Task objective:
Your answer must be the exact lines from the one holding "BARBERSHOP & SOUL GROOMING (409, 63)" through the end of the entries, with no pictures.

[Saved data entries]

━━━━━━━━

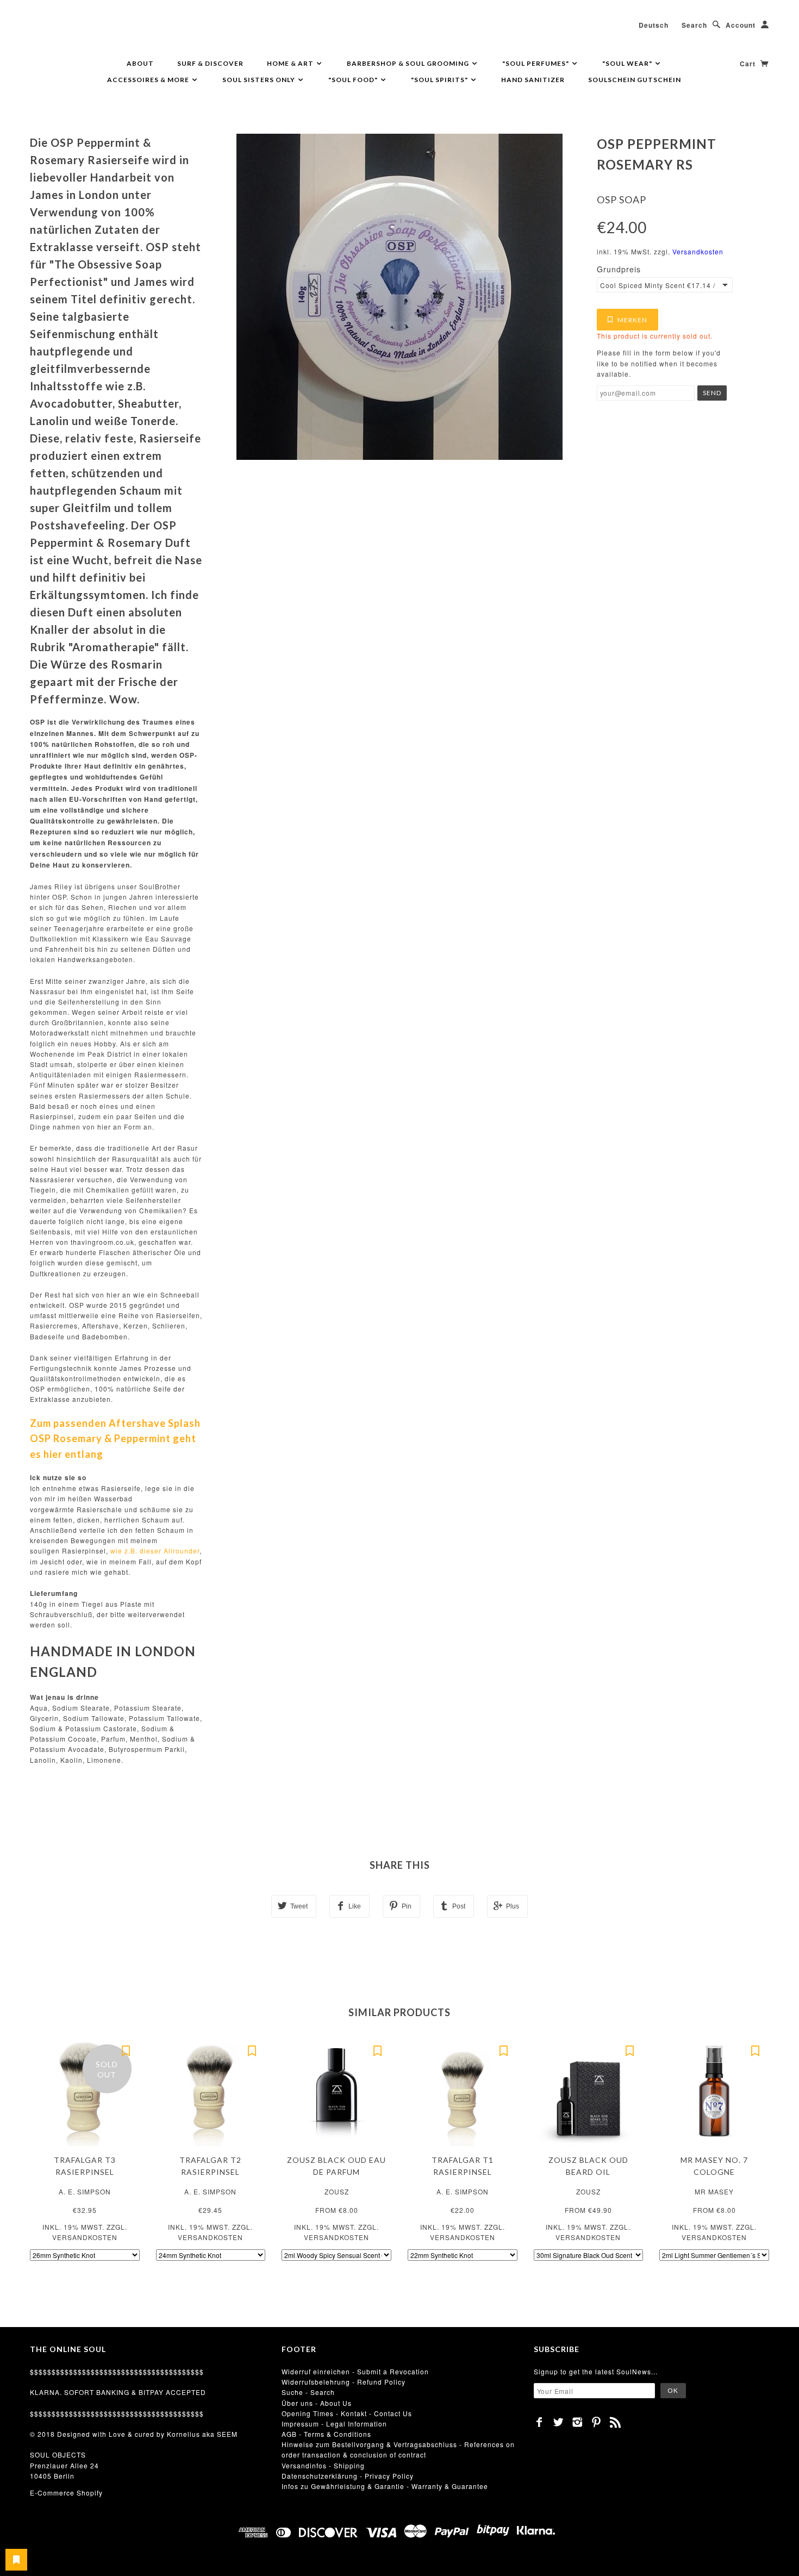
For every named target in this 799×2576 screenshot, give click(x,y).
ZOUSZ (336, 2191)
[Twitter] (558, 2422)
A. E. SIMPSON (85, 2191)
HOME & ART (291, 63)
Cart (749, 63)
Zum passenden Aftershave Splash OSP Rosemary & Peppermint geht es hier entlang (115, 1439)
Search (694, 25)
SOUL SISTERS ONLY (259, 80)
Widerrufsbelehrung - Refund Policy (343, 2381)
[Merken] (126, 2050)
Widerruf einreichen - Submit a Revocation (355, 2371)
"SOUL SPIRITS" (440, 80)
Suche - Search (308, 2392)
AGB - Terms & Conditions (326, 2433)
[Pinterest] (596, 2422)
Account (741, 25)
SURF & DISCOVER (210, 63)
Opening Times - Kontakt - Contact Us (347, 2413)
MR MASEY (714, 2191)
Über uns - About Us (317, 2402)
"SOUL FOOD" (353, 80)
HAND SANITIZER (533, 80)
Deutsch (654, 25)
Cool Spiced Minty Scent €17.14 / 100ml (658, 285)
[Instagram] (577, 2422)
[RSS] (615, 2422)
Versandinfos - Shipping (323, 2465)
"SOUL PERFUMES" (536, 63)
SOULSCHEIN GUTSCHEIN (634, 80)
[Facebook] (539, 2422)
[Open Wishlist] (16, 2560)
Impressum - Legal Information (334, 2423)
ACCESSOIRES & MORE (149, 80)
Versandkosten (697, 251)
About (140, 63)
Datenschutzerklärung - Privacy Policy (348, 2475)
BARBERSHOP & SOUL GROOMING (409, 63)
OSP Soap (621, 199)
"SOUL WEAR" (628, 63)
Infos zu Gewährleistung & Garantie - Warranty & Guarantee (385, 2486)
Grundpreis (619, 269)
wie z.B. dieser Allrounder (154, 1550)
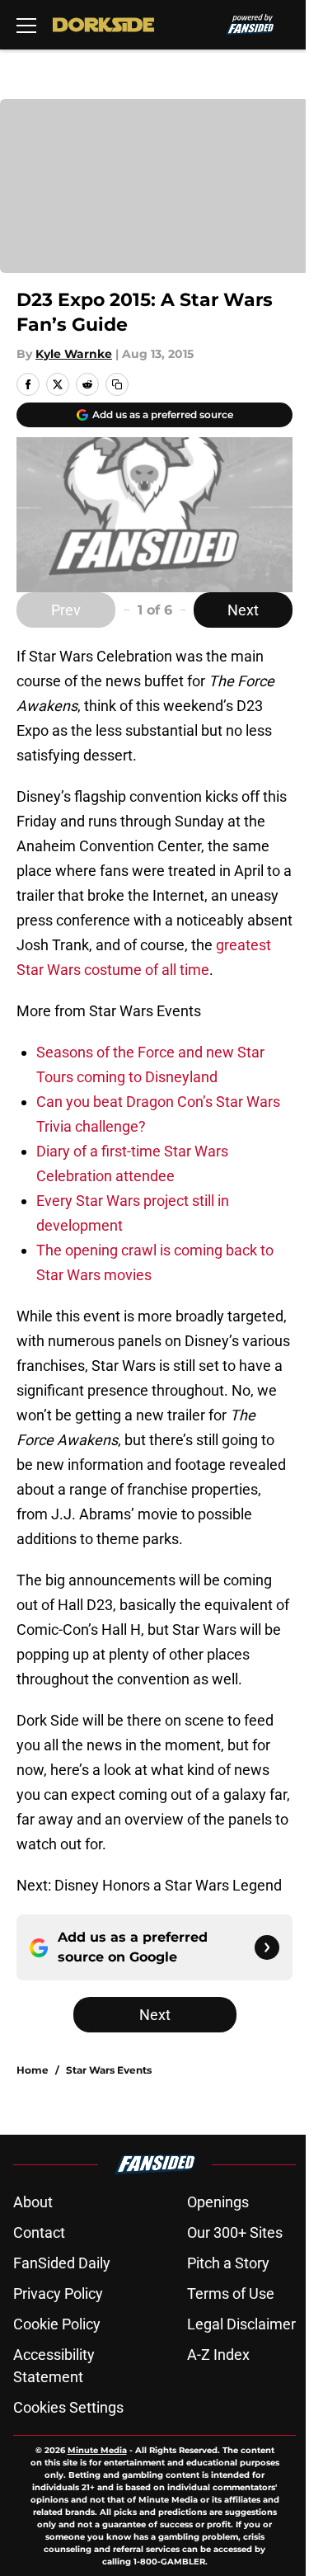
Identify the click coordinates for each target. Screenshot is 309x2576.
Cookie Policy (57, 2324)
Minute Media (97, 2450)
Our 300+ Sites (235, 2232)
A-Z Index (218, 2354)
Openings (218, 2202)
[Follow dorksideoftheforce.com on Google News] (267, 1947)
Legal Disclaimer (241, 2324)
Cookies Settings (68, 2407)
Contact (39, 2232)
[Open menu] (26, 25)
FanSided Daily (61, 2263)
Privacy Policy (58, 2293)
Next (243, 610)
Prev (66, 610)
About (33, 2202)
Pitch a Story (228, 2263)
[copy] (117, 384)
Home (32, 2070)
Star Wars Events (109, 2070)
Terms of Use (230, 2293)
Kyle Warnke (73, 353)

━━━━━━━━

Response to this exercise:
BARBERSHOP & SOUL GROOMING (409, 63)
OSP Soap (621, 199)
"SOUL WEAR" (628, 63)
Infos zu Gewährleistung & Garantie - Warranty & Guarantee (385, 2486)
Grundpreis (619, 269)
wie z.B. dieser Allrounder (154, 1550)
Identify the click coordinates for each target. Screenshot is 309x2576.
Cookie Policy (57, 2324)
Minute Media (97, 2450)
Our 300+ Sites (235, 2232)
A-Z Index (218, 2354)
Openings (218, 2202)
[Follow dorksideoftheforce.com on Google News] (267, 1947)
Legal Disclaimer (241, 2324)
Cookies Settings (68, 2407)
Contact (39, 2232)
[Open menu] (26, 25)
FanSided Daily (61, 2263)
Privacy Policy (58, 2293)
Next (243, 610)
Prev (66, 610)
About (33, 2202)
Pitch a Story (228, 2263)
[copy] (117, 384)
Home (32, 2070)
Star Wars Events (109, 2070)
Terms of Use (230, 2293)
Kyle Warnke (73, 353)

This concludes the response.